— Required action —
Would you give the number of lines in the entries that contain the word "agent"? Nothing else is needed.

— Data for the task —

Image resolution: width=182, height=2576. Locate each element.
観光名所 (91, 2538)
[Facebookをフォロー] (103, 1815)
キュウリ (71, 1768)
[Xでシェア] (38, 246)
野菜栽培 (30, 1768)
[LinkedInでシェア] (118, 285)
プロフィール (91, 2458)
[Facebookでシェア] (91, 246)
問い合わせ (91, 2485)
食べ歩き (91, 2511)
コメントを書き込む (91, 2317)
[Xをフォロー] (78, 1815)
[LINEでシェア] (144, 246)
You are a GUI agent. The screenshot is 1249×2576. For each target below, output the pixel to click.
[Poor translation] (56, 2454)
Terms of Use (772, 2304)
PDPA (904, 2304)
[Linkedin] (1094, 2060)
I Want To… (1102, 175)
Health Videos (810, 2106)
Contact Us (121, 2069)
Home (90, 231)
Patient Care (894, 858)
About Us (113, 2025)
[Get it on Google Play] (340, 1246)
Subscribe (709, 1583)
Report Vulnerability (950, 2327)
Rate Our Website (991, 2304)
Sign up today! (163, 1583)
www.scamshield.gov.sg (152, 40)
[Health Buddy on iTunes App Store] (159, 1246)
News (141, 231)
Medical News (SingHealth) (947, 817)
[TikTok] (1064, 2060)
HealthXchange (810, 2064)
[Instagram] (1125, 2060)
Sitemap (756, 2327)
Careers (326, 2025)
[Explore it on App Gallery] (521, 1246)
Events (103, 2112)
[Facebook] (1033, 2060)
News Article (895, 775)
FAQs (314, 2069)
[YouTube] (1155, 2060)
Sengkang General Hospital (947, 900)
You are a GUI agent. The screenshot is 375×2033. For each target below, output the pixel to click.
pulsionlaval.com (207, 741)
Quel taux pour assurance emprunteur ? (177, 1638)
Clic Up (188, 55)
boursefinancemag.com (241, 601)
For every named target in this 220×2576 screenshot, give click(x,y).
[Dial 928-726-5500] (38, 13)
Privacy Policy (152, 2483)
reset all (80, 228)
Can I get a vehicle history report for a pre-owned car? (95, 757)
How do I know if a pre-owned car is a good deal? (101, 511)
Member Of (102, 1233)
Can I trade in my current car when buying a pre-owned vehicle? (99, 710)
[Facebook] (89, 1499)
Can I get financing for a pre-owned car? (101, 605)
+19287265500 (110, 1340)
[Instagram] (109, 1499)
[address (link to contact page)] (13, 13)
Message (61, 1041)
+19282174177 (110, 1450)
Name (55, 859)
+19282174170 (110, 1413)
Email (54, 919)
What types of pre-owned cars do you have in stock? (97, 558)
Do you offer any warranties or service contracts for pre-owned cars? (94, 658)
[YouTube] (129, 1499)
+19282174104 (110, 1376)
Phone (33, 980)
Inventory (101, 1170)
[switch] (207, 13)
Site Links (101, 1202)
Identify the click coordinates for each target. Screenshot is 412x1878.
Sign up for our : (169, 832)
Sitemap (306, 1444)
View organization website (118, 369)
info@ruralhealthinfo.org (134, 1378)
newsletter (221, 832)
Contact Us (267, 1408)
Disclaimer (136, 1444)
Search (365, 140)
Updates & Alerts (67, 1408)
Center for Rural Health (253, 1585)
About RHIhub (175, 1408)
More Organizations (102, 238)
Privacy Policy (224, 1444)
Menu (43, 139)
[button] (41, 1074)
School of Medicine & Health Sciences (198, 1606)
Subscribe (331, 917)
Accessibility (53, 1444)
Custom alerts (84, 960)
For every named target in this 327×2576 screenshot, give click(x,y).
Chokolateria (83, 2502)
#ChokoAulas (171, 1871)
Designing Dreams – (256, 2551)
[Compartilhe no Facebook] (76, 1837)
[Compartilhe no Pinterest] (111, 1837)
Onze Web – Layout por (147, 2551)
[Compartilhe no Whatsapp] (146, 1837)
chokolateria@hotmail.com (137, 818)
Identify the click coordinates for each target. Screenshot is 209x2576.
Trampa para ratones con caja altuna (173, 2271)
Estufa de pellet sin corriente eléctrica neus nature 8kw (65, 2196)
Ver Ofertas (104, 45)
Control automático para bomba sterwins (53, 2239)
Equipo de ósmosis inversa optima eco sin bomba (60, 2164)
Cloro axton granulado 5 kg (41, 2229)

— Worked solution —
2